Join us Nov. 16, Nov. 21, Dec. 11 or Dec. 14 to discuss setting speed limits

Post Date:10/30/2019 2:00 PM

TEMPE, Ariz. (Oct. 30, 2019) – One in five of all serious injury and fatality crashes in Tempe are speed-related. As a way to further Tempe’s Vision Zero goal of eliminating traffic fatalities and serious injury crashes, Tempe is reviewing speed limits in certain areas.

Residents are invited to join us at four informational sessions to discuss proposed speed limit changes and find out how safer speed limits help save lives, increase traffic efficiency and create friendlier roads for all modes of transportation. Residents can provide feedback at the meetings and online.

November Meetings

December Meetings

Saturday, Nov. 16, from 9:30-11:30 a.m.
Thursday, Nov. 21, from 5:30-7:30 p.m.

Wednesday, Dec. 11, from 5:30-7:30 p.m.
Saturday, Dec. 14, from 9:30-11:30 a.m.

Arizona Community Church – Building G1
9325 S. Rural Road

Tempe Public Library – Meeting Room A
3500 S. Rural Road

Tempe is proud to be a multi-modal city. Residents, visitors, students and employees can walk, bike, bus or use rail to get around. Tempe has one of the highest percentages of bicycle commuters in the country, with ASU seeing around 16,000 riders on the busiest days. Tempe also has the highest transit ridership, per capita, in the state.  

In an effort to ensure safe and equitable streets for all road users, Tempe is considering a safe systems approach to setting speed limits. The safe systems approach recognizes that people make mistakes and seeks to design a system that allows for these mistakes, rather than expecting perfect driving behavior.
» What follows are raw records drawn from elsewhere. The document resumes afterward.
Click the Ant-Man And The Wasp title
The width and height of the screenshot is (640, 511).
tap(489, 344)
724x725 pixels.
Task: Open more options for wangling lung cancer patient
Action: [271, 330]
Lower speed limits create shorter stopping distances, giving drivers more control of their vehicles as well as more time to react to road hazards. Lower speed limits also decrease the chances of being injured and the severity of injuries.  

There is a misconception that lowering speed limits results in increased traffic congestion. However, the opposite usually occurs – increased traffic efficiency.  Tempe’s traffic signals are timed for a progression speed that is equal to, or slightly less than, the posted speed limit. As a result, drivers who exceed the speed limit are more likely to be stopped at red lights.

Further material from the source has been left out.